Kinder trainieren Courage Lässig, stark, selbstbewusst

Die Hände vorstrecken und laut "Stoooooop!" brüllen: Der frühere Manager Matthias Hummel bringt Schulkindern bei, wie sie Provokationen couragiert begegnen und damit Gewalt verhindern können. Sein Ziel: Aus Duckmäusern "Cool Strong Kids" zu machen.

Von Renate Winkler-Schlang

Den "inneren Gorilla" aufpumpen: Hände vor und "Stooooop!" schreien.

(Foto: ANGELIKA BARDEHLE)

Das Schlüsselwort ist "Stopp". Die Kinder der Klasse 1a der Giesinger Ichoschule sitzen in der Turnhalle im Kreis, vor sich rot-grün-gestreifte Bilder von Kinderkörpern. Die Farben haben sie selbst in die Umrisse gemalt. Diese Hausaufgabe hat Trainer Thorsten Schlieper ihnen gegeben.

Sie sollten farblich darstellen, an welchen Stellen ein anderer sie anfassen darf - und an welchen nicht.
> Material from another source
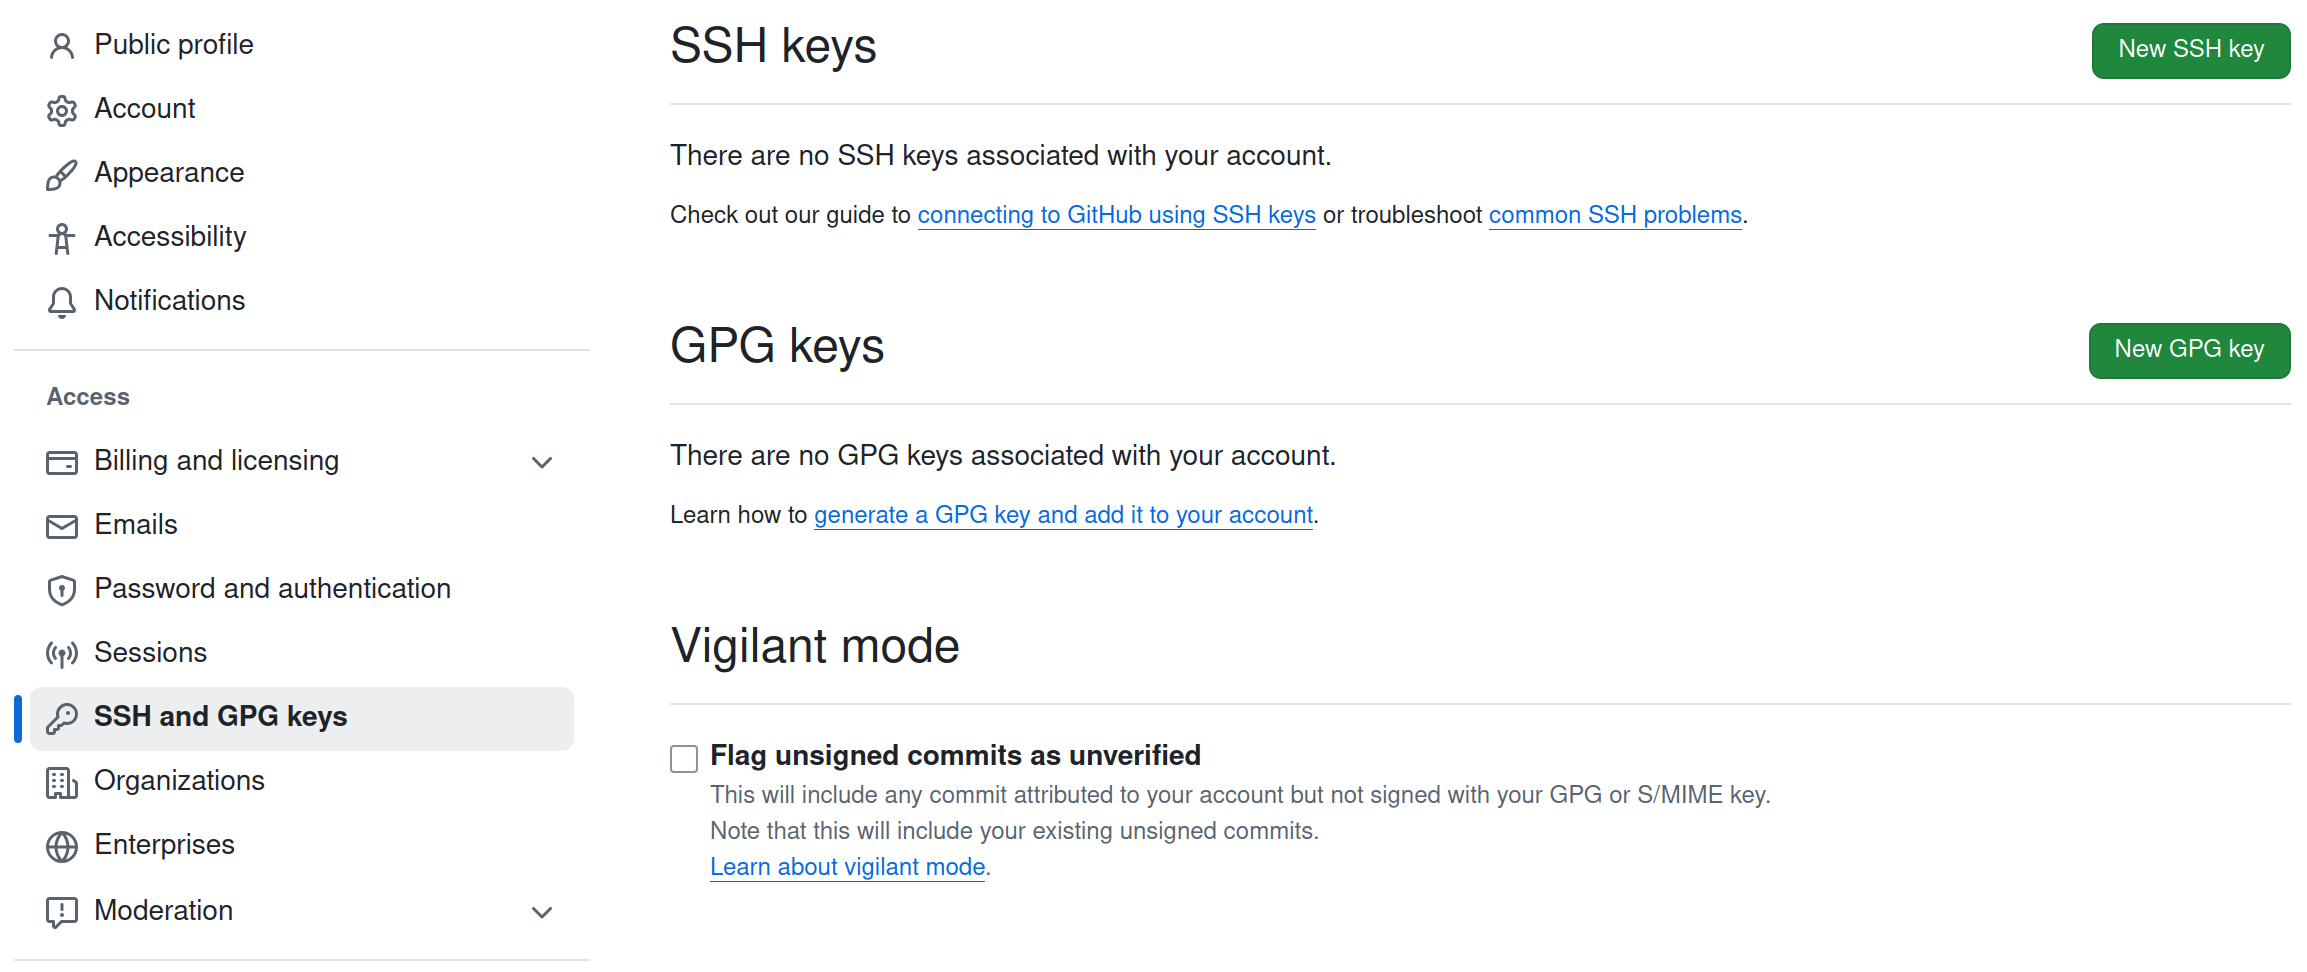The height and width of the screenshot is (972, 2307).
Task: Click the Password and authentication shield icon
Action: click(62, 590)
Grün sind bei den meisten die Schultern gemalt oder die Arme. Manche haben das Gesicht rot gefärbt, die Brust. Den Bereich, "wo die Unterhose ist", wie einer der Buben es ausdrückt, haben alle rot angemalt. Versucht jemand, diese Stellen zu berühren, ist ein lautes "Stopp" fällig, begleitet von einer eindeutigen Geste. Das trainieren sie mit Freude. Der erste Schritt, um eines der "Cool Strong Kids" zu werden.

"Ich bin unschlagbar" ist das Motto von Cool Strong Kids, einem Gewaltpräventionsprojekt für Schulen. Der 45-jährige Ramersdorfer Matthias Hummel hat es ausgetüftelt und aufgebaut. Dabei ist Hummel kein Sozialpädagoge oder Psychologe. Der Vater von zwei Kindern, war im Vorstand einer Aktiengesellschaft. Er arbeitete viel und sah seine Kinder selten: "Die kannten mich nicht wirklich." Als es der Firma schlecht ging, nutzte er das für einen Neuanfang.

Bewusst stieg der Mann aus, wurde zunächst hauptberuflich Vater, ehrenamtlich Vorstand eines Elterninitiativ-Kindergartens. Als er erfuhr, dass die Ichoschule nach einem wirklich guten, brauchbaren Ansatz in der Gewaltprävention suchte, bot der erfahrene Kung-Fu-Lehrer spontan seine Hilfe an. Sein Ansatz: "Was erwarte ich als Vater?" Sein Werkzeug: Lebenserfahrung und gesunder Menschenverstand und die Fähigkeit, sich in eine Aufgabe so richtig reinzuknien.

Er habe drei Monate lang versucht, den Bereich der Gewaltprävention zu verstehen und gute Ansätze entdeckt, doch meist eher "wie Inseln": Der eine kümmere sich nur um Mobbing, der andere Anbieter um Missbrauch, der nächste nur um Kleinkinder. Schnell sei ihm klar geworden, dass es einen gemeinsamen Nenner gibt, sagt Hummel: "Gefühle. Sie erkennen, sie artikulieren und entsprechend zu handeln". Auf dieser Grundlage entwickelte der Autodidakt umfassende Module. "Wie funktioniert meine innere Alarmanlage? Wie gehe ich mit Geheimnissen um?" Solche Fragen verwandelte er in Lerneinheiten, in Spiele, Hausaufgaben für Kinder und Eltern, Infos für Lehrer und Schulleiter. Acht Stunden in jeder Grundschul-Jahrgangsstufe sind inzwischen vorgesehen.

Das Programm, das Hummel immer weiter verbessert hat und für das er mittlerweile einen zwölfköpfigen Trainerstab aus- und weiterbildet, geht bereits in die sechste Generation, immer mehr Schulen auch außerhalb Münchens zeigten Interesse. "Das ist genau, was ich immer gesucht habe", hat neulich ein Schulleiter zu ihm gesagt. Doch Hummel war nicht sofort zufrieden: Dass nur die Kinder kommen sollten, deren Eltern die moderate Kursgebühr tragen können, gefiel ihm nicht.